If the thought of handing back the car at the end of a lease rankles, a pcp offers you the option to buy it. You’ll pay a deposit, followed by low monthly payments for the remainder of the contract. A minimum guaranteed future value (mgfv) is also calculated. also known as a balloon payment, this is the amount you’ll have to pay to take ownership of the car at the end of the lease. Alternatively you can part-exchange the car for a new model. If it’s worth more than the mgfv, you get the higher amount as a deposit on the next car, if it’s worth less, you still get the mgfv. The third option is to simply hand the car back to the leasing company. agreements can include maintenance of the car.

Pros

  • Fixed monthly costs make budgeting easier.
  • Requires only a small deposit and lower monthly payments than if you’d bought the car, giving you access to more prestigious models.
  • Flexibility: the balloon payment allows you to defer payments and can be refinanced at the end of the agreement. 
  • If you decide not to buy, you can just walk away. 
  • You avoid the risk of ending up in negative equity – with your car worth less than the repayments outstanding.

Cons

  • As a method of buying it will work out more expensive than a hire purchase (hp) agreement.
  • You’ll need comprehensive insurance because you don’t own the car until the end of the contract.
  • Exceeding agreed mileage limits will incur extra costs.

Best for

  • Having your cake and eating it: drive a more expensive car than you would buy outright, and decide later whether to keep it or hand it back.

 

 

Hire purchase (hp) and conditional sale

Hire purchase (hp) is a simple way to finance a new car. you pay a deposit followed by monthly payments while you use the car. Only when the full cost has been met do you take ownership.
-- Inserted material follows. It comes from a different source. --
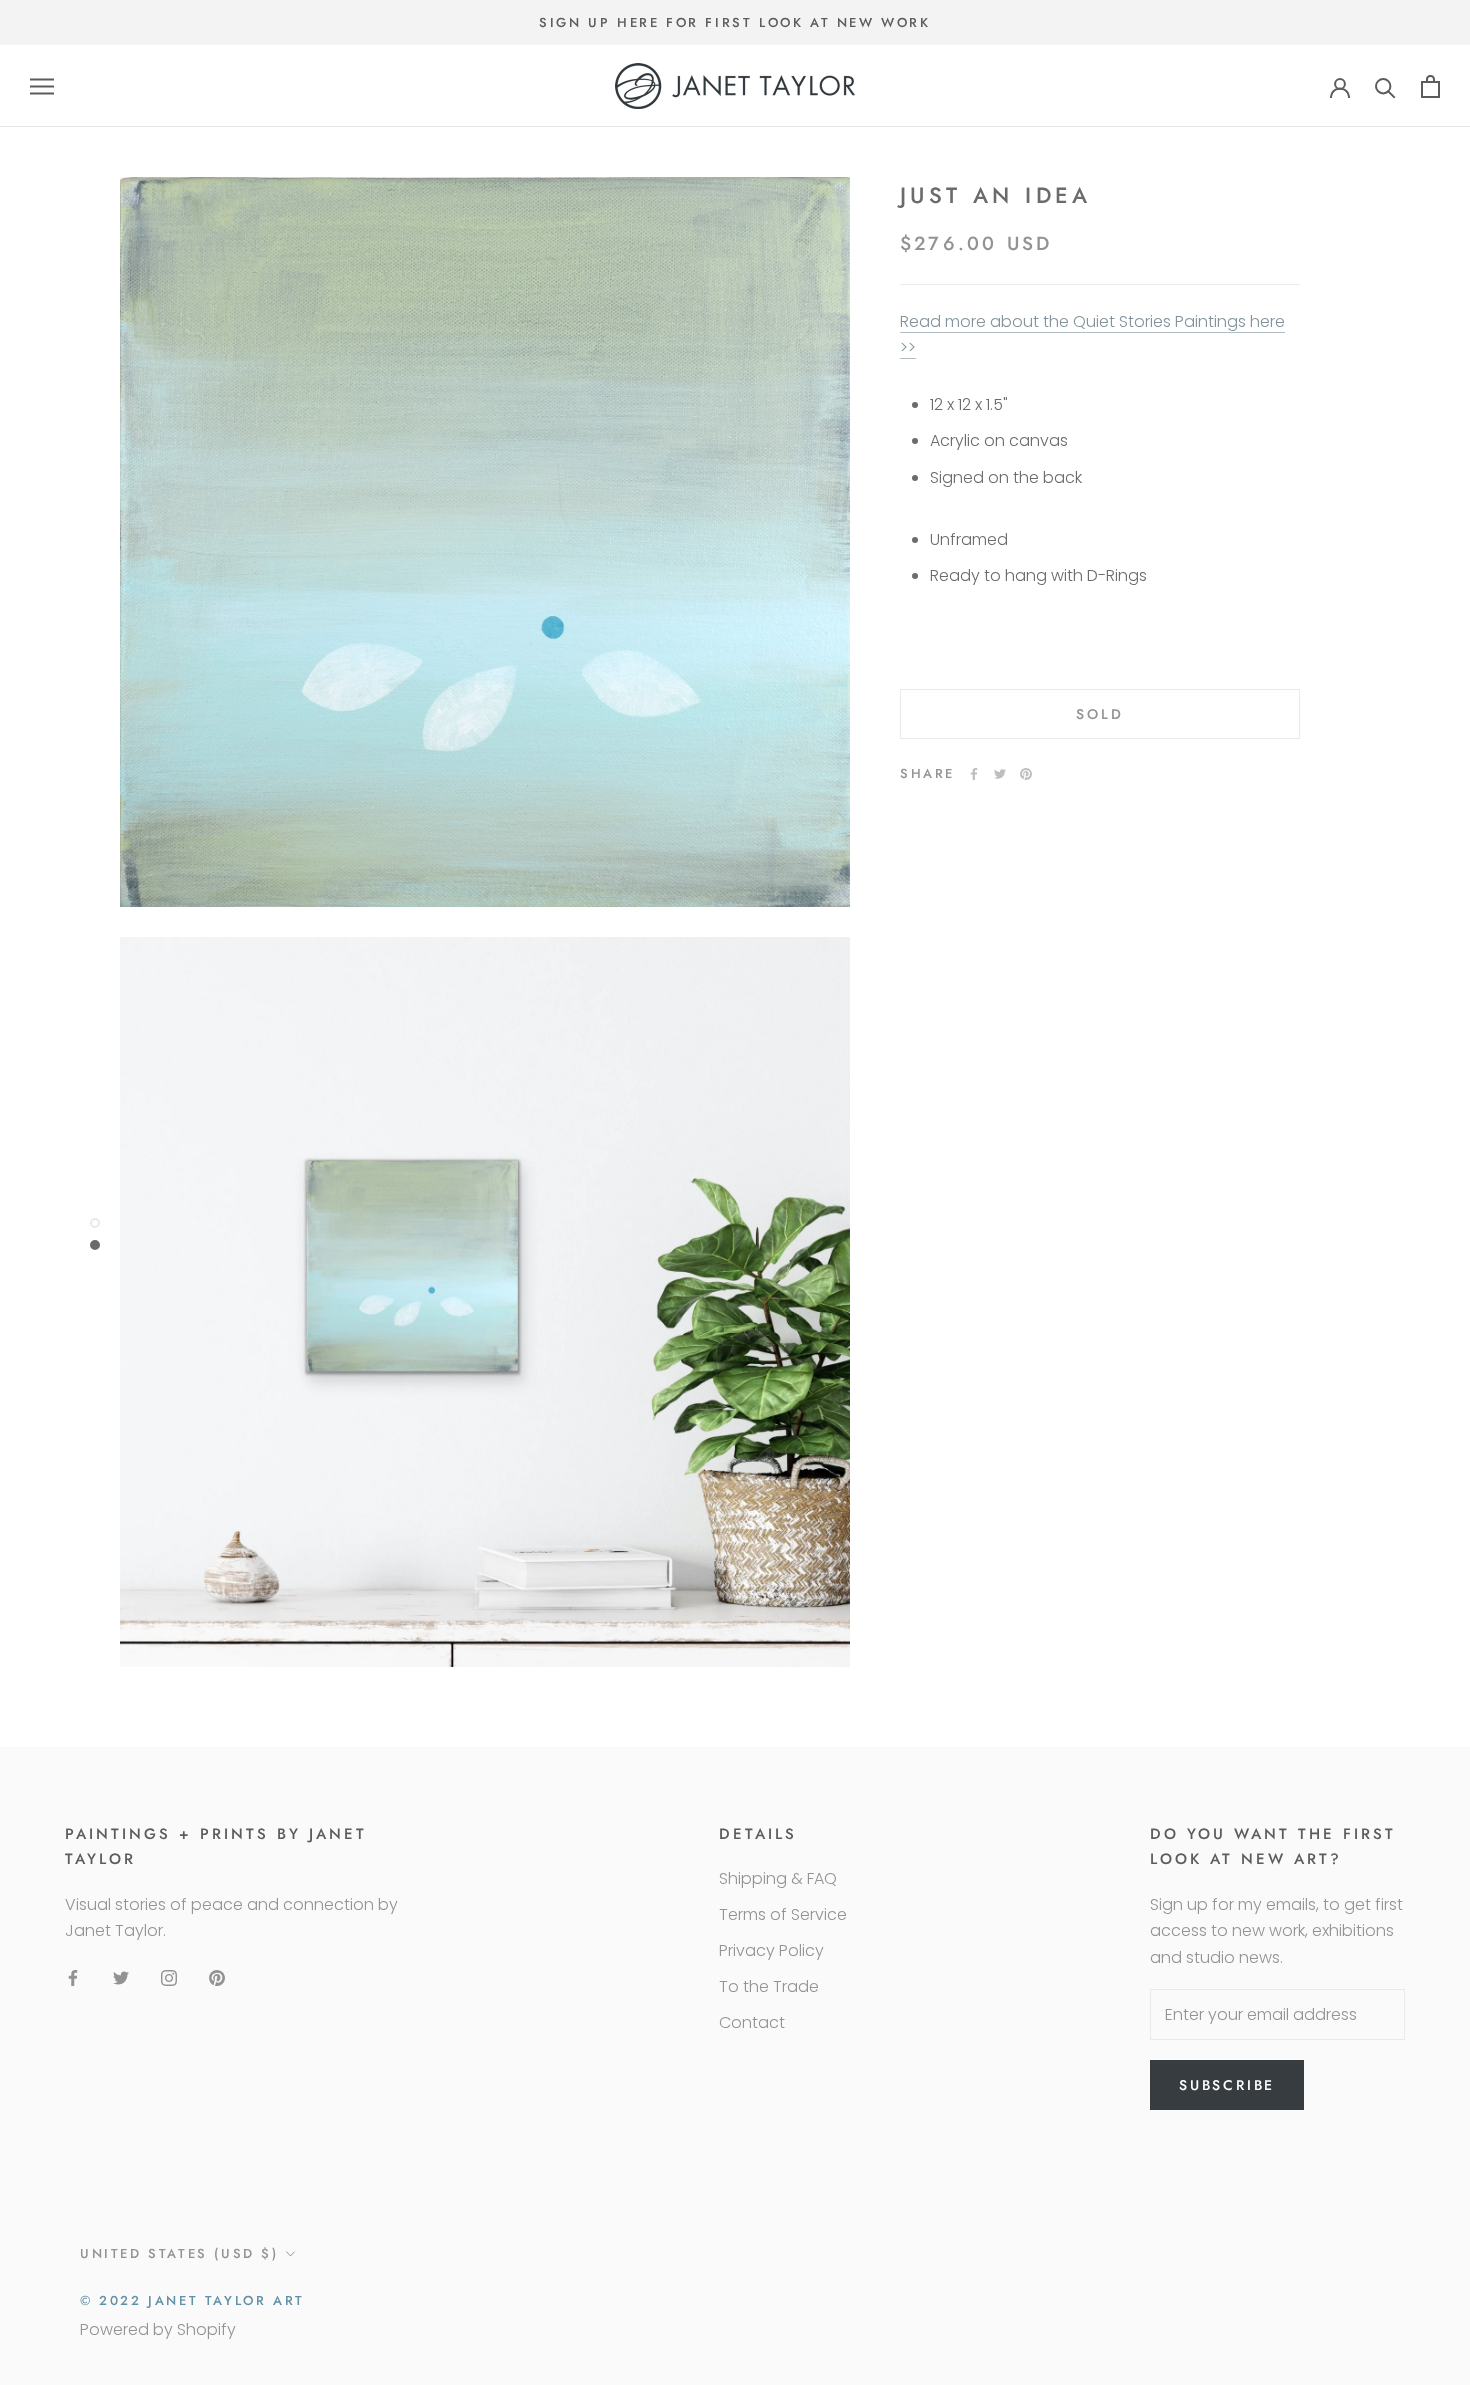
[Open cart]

The cost is based on the price of the car, the size of your deposit and number of instalments.

Pros

  • You’ll drive a car you couldn’t afford to buy outright, knowing that once you’ve met all the payments you’ll own it.
  • The loan is secured against the car which could make it easier to get the finance and at a reasonable interest rate.
  • Overall you’ll pay less to own the car than with other forms of finance, but monthly payments will be higher.

Cons

  • Until you’ve paid off the loan you can’t sell the car without written permission from the creditor, and if you fall behind with payments the creditor can repossess the car.
  • Interest rates can be high, depending on your credit rating. be sure to negotiate the best rate and shop around using the apr to compare deals.
  • Watch out for hefty ‘option to purchase’ fees payable at the end of the contract.
  • Conditional sale is similar to hp, with one main difference: there are no added fees to pay, so once you have paid your instalments in full you take ownership of the car without any final balloon payment.

Best for

  • Driving the car of your dreams before you can afford it. Just make sure you get a good deal by shopping around, comparing the apr and total amount you’ll have to repay.